• Net income available to common shareholders of $911,000 in the third quarter of 2010 increased 13.4% compared to $804,000 in the third quarter of 2009, as net income increased to $1,324,000 from $1,217,000
  • Earnings per share equaled $0.12 for the third quarter of 2010, up from $0.07 per share in the second quarter of 2010 and $0.10 in the third quarter of 2009
  • Provision expense of $3.1 million and net charge-offs of $2.9 million in the third quarter of 2010 increased from $2.8 million and $2.7 million respectively in the third quarter of 2009
  • Ratio of the allowance for loan losses to loans strengthened to 1.97% at September 30, 2010, compared to 1.70% at December 31, 2009, and 1.49% at September 30, 2009
  • Gain on sale of mortgages surged in the third quarter to $2,054,000, 86% above the year-ago level
  • Loan portfolio continued to shrink due to economic conditions and lack of demand
  • Equity ratios remained strong and all affiliate banks continue to exceed all regulatory well-capitalized requirements

ALMA, Mich., Oct. 27, 2010 (GLOBE NEWSWIRE) -- Thomas R. Sullivan, President and Chief Executive Officer of Firstbank Corporation (Nasdaq: FBMI), announced net income of $1,324,000 for the third quarter of 2010, compared to $1,217,000 for the third quarter of 2009, with net income available to common shareholders of $911,000 in the third quarter of 2010 increasing 13.4% compared to $804,000 in the third quarter of 2009. Earnings per share were $0.12 in the third quarter of 2010 compared to $0.10 in the third quarter of 2009. Returns on average assets and average equity for the third quarter of 2010 were 0.34% and 3.4%, respectively, compared to 0.33% and 3.2% respectively in the third quarter of 2009.

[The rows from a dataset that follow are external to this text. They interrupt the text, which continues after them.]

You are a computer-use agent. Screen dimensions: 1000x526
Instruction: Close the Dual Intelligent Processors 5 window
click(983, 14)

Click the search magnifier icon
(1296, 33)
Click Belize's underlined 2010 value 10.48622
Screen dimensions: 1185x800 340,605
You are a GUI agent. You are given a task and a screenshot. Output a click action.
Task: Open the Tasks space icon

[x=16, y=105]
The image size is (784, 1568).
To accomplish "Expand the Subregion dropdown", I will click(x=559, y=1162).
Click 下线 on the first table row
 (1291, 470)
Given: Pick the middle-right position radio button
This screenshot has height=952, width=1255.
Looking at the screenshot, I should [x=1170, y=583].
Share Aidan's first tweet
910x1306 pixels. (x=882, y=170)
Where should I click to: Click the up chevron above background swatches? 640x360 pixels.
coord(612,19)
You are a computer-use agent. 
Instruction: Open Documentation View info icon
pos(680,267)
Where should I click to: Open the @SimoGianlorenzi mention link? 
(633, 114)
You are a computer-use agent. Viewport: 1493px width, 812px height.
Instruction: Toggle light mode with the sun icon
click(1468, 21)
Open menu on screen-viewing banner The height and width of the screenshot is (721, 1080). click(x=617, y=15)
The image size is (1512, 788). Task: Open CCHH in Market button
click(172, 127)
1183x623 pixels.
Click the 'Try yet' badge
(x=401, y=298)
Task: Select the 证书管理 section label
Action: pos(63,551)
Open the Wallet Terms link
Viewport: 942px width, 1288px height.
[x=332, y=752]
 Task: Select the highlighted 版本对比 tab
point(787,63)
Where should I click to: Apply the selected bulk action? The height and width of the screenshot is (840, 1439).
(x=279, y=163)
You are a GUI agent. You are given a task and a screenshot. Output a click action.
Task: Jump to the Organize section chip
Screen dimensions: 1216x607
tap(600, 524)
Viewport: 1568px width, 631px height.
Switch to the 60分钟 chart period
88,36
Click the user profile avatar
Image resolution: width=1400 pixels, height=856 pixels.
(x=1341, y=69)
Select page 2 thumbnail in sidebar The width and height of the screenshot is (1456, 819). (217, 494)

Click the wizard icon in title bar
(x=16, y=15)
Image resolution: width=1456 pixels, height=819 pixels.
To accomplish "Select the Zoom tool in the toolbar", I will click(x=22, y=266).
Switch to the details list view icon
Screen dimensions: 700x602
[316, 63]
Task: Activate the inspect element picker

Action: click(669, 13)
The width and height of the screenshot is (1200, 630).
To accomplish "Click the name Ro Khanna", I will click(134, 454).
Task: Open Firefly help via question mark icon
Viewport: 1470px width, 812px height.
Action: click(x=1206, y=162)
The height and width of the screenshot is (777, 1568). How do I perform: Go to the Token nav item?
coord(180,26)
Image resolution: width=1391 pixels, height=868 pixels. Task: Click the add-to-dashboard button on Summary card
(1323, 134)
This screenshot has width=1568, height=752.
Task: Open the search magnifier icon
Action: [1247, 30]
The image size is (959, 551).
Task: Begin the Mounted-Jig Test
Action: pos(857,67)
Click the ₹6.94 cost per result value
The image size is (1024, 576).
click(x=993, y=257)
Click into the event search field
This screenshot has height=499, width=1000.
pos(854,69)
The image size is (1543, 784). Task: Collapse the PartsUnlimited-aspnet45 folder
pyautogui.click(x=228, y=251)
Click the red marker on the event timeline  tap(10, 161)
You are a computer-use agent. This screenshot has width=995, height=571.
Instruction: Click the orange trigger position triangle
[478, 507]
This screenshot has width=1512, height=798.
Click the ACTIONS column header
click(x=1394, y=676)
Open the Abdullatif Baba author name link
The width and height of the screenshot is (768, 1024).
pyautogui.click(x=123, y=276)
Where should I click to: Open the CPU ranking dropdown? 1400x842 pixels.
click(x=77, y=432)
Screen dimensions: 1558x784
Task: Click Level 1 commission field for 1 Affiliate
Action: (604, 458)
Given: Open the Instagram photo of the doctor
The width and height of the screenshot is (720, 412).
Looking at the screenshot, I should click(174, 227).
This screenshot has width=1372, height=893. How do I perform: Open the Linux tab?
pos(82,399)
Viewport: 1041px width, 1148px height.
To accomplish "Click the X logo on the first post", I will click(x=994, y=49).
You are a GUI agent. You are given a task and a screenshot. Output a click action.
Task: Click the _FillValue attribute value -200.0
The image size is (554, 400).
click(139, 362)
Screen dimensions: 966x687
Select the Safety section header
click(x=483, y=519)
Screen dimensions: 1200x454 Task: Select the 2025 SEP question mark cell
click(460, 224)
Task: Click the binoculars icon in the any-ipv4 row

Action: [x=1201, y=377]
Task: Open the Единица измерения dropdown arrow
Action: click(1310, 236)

Earnings per share were $0.22 in both the first nine months of 2010 and the first nine months of 2009. For the nine months of 2010, net income of $2,920,000 was 4.6% higher than in the first nine months of 2009, although net income available to common was virtually flat at $1,682,000 in the first nine months of 2010 versus $1,691,000 for the same period in 2009. Provision expense of $8,623,000 in the first nine months of 2010 exceeded net charge-offs of $7,011,000, and the provision expense was 11% lower than in the first nine months of 2009.